After an exchange of fumbles, Navy drove 74 yards to the Army 13, and appeared on the verge of scoring again until, on fourth-and-a-foot, linebacker Harry Walters threw Bellino for a 2-yard loss.
Now it was the Cadets' turn, and they drove to the Navy 31 before committing their third turnover of the game - this time an interception . The next time they got the ball, though, they drove 68 yards for a touchdown, with Anderson, heretofore used more as a blocker for Dawkins, carrying most of the load. A second successful drive, this one of 58 yards, gave the Cadets a 14-6 lead.
Army closed out the scoring with a 38-yard interception return by Texan Don Usry, who as the tight end on offense came to be nicknamed "The Gregarious End". The final two points of the 1958 season came, appropriately enough, on a halfback pass from Dawkins to Lonely End Carpenter.

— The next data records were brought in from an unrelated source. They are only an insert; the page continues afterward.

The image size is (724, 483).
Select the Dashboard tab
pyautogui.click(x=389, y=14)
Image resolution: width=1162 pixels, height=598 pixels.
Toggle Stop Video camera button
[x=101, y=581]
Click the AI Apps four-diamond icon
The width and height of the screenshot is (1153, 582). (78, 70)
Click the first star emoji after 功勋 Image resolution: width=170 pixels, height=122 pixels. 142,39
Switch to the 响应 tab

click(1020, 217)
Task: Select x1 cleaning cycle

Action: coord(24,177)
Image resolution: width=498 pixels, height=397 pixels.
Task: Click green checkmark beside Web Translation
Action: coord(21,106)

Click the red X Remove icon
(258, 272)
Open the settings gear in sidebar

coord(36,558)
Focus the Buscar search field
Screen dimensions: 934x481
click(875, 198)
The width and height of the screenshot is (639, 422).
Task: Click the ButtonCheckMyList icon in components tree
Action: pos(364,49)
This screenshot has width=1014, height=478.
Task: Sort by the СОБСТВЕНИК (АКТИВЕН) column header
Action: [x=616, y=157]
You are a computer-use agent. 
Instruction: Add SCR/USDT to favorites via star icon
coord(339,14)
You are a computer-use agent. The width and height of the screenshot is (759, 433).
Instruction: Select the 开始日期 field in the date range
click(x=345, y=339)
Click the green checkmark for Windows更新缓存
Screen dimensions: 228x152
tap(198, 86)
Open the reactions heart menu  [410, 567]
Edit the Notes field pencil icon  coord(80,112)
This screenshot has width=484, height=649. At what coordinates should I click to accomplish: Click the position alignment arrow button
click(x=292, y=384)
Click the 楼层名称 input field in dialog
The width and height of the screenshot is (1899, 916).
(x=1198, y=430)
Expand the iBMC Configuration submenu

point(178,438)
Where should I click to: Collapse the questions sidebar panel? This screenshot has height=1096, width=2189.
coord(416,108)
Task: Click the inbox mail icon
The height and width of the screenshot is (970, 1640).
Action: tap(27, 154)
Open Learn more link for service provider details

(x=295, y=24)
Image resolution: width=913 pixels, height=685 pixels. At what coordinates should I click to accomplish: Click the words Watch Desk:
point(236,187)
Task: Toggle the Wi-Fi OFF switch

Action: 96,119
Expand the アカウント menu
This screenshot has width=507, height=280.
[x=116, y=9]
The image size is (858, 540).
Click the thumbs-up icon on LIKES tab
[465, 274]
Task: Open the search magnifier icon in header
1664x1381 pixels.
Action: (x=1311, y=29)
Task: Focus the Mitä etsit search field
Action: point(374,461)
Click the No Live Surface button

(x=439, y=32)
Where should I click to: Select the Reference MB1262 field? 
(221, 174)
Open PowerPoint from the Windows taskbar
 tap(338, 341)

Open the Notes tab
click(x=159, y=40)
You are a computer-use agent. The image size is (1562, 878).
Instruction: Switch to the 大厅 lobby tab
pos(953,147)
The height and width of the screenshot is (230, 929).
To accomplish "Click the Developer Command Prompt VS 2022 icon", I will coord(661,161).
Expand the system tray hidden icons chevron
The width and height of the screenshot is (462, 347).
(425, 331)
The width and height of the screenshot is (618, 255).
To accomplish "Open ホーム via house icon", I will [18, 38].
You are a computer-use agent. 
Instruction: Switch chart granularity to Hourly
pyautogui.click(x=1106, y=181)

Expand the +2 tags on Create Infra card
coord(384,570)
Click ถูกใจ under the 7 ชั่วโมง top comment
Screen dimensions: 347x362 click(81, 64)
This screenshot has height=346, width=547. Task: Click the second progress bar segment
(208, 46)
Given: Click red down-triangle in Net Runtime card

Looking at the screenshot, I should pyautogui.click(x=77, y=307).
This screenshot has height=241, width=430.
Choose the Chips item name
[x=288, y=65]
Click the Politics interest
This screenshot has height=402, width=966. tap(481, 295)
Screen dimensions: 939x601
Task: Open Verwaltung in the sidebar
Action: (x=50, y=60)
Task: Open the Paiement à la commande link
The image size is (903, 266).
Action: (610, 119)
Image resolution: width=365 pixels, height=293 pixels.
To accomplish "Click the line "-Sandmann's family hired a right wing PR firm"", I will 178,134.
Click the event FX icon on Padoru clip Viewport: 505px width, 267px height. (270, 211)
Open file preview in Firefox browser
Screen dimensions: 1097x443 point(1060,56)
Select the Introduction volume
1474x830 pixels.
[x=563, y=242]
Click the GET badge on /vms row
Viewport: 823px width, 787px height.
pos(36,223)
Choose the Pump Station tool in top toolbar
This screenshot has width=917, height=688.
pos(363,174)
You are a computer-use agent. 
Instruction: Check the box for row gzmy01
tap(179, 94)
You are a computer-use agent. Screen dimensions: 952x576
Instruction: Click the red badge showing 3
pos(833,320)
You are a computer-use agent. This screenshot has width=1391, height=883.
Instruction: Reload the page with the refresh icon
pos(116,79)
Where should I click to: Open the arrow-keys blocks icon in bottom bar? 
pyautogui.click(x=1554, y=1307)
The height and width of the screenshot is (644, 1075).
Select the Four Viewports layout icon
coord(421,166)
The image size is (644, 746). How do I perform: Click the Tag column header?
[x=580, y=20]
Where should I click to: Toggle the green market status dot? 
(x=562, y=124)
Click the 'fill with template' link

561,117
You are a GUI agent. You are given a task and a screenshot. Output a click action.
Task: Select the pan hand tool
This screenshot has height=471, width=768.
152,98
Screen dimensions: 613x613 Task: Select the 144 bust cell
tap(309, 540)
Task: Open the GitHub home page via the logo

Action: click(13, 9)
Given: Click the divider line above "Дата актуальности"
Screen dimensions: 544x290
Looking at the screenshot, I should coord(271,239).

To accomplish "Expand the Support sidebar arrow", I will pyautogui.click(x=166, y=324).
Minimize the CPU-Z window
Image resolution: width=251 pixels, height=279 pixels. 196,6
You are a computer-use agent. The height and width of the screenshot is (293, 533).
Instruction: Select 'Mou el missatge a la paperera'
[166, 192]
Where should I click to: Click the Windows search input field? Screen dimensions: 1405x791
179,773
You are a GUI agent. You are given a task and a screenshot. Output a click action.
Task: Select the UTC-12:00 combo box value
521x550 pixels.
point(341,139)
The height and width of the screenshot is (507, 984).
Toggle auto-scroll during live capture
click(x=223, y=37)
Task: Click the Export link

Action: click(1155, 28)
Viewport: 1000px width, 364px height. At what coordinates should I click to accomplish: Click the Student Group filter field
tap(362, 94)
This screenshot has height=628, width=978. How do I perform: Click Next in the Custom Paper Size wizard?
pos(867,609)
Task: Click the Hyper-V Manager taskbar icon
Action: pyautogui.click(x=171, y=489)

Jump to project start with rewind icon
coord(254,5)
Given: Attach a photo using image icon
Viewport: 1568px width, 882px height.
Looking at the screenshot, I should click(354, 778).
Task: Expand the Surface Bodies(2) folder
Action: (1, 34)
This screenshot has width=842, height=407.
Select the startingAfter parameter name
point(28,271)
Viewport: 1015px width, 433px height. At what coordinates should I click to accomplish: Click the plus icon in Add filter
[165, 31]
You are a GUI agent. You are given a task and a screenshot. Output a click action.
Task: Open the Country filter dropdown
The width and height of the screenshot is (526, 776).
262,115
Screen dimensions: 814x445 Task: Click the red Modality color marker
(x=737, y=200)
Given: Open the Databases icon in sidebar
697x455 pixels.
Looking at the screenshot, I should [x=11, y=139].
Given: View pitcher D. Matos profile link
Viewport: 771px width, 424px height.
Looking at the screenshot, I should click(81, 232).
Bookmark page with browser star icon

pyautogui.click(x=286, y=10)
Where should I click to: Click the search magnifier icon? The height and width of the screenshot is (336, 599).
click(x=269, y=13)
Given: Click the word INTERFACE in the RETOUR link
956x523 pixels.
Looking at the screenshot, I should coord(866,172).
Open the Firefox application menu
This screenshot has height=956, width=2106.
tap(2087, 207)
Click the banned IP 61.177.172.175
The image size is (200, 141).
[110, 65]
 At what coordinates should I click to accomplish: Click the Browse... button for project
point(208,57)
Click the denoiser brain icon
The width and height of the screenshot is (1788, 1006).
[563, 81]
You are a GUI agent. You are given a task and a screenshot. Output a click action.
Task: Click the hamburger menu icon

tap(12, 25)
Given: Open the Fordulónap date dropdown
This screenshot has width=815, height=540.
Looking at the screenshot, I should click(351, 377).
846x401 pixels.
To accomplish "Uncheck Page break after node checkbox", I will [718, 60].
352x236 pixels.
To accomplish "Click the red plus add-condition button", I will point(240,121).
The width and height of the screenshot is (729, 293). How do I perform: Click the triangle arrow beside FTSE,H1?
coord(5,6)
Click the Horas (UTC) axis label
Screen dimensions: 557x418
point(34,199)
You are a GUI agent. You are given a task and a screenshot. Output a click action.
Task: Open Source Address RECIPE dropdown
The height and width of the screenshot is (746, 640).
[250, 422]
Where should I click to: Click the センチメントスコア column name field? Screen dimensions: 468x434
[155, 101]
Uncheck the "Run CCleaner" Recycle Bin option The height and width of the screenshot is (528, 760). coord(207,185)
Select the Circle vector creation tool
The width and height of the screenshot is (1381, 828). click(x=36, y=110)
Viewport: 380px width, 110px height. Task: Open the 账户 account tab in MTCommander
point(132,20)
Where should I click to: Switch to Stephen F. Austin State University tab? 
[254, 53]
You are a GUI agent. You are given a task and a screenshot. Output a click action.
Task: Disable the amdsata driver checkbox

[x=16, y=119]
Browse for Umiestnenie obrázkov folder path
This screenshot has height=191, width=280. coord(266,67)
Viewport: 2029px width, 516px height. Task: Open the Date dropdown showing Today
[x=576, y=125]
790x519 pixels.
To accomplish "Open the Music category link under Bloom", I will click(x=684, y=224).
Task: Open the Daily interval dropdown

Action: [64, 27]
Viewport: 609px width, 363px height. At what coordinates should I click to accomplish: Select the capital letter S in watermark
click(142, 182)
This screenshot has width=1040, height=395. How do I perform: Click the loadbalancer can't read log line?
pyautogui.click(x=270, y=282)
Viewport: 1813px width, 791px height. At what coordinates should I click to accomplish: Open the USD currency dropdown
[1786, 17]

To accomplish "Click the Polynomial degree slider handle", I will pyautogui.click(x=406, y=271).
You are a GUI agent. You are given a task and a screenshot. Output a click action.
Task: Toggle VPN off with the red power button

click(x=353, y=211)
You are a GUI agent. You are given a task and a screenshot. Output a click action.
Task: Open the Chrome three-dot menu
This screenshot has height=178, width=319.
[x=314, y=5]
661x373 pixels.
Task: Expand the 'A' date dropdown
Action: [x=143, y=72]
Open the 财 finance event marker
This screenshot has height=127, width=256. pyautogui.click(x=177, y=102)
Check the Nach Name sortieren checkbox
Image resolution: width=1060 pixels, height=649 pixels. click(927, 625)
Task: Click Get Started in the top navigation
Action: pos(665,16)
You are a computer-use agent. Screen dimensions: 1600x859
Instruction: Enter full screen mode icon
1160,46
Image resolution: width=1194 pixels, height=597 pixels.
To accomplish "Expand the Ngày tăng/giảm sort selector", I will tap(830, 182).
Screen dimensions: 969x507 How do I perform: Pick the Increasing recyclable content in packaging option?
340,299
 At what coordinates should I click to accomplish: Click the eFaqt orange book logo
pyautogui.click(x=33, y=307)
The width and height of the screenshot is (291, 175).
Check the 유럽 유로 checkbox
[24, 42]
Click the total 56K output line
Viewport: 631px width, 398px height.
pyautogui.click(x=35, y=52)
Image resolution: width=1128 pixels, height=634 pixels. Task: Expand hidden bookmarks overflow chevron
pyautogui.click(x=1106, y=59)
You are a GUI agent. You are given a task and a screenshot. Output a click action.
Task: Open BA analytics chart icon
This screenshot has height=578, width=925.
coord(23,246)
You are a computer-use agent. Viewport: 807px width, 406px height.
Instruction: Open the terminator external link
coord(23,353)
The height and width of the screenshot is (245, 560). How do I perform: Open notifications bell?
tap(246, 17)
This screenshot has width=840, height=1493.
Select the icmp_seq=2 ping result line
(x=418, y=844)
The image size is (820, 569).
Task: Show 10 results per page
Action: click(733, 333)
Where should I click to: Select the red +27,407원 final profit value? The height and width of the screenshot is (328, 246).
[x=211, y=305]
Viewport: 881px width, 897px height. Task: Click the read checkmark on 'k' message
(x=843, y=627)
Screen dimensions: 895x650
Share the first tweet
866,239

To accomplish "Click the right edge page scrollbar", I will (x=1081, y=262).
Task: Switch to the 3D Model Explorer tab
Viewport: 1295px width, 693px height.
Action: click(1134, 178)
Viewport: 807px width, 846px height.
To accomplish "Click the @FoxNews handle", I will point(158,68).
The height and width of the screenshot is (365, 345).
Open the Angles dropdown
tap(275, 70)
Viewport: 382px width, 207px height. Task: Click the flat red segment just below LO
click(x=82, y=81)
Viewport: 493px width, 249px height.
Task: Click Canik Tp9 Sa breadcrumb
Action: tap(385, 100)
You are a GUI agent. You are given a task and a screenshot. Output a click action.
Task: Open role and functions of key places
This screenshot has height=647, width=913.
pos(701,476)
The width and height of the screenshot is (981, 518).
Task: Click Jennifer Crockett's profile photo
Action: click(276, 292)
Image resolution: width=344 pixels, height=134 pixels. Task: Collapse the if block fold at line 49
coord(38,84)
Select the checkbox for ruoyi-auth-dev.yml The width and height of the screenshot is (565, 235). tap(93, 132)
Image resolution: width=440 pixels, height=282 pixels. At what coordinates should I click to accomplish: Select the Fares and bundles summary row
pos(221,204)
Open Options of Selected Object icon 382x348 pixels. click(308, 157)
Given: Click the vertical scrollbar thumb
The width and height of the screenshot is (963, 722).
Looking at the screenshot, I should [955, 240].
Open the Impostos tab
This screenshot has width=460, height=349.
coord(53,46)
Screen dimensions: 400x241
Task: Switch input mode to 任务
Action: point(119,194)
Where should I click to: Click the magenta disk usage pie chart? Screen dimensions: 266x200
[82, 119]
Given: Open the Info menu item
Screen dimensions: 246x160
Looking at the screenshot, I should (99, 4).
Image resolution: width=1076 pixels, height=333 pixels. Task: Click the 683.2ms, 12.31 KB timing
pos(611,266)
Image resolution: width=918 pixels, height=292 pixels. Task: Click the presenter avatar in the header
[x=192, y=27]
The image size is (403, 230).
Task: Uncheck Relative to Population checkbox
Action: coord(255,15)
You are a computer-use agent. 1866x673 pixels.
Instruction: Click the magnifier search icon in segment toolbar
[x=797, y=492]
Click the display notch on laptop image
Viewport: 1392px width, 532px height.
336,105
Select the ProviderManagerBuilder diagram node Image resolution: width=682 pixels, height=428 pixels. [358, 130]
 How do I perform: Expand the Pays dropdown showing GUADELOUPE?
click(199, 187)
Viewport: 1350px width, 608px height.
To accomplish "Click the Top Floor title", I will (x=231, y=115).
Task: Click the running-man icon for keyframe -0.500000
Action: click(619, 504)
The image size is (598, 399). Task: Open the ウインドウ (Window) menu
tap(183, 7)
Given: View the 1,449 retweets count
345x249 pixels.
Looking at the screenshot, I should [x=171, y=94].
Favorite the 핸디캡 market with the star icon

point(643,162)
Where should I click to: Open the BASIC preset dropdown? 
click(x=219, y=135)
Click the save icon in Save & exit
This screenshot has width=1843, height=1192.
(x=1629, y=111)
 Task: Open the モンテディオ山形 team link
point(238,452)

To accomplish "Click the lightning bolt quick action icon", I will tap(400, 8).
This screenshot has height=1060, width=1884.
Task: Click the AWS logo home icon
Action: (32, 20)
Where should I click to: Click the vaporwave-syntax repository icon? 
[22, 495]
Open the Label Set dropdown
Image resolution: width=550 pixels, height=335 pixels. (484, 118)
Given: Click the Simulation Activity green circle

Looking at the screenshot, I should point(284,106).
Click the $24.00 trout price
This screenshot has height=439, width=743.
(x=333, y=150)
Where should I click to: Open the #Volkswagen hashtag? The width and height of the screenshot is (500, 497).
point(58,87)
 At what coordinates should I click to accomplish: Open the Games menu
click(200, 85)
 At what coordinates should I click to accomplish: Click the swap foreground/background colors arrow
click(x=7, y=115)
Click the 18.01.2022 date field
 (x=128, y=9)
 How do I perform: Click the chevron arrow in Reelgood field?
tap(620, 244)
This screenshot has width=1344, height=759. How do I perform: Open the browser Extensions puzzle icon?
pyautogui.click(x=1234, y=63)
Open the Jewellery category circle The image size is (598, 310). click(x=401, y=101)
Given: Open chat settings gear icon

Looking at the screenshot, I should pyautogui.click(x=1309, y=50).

As with other great victories in Blaik's career at West Point, this one elicited a congratulatory telegram from General Douglas MacArthur, long a fan of Army football and a strong supporter of Coach Blaik:
"IN THE LONG HISTORY OF WEST POINT ATHLETICS," the General wired, "THERE HAS NEVER BEEN A GREATER TRIUMPH." MacArthur signed off with a priceless line, one that many of our present-day leaders could profit from hearing: "THERE IS NO SUBSTITUTE FOR VICTORY!"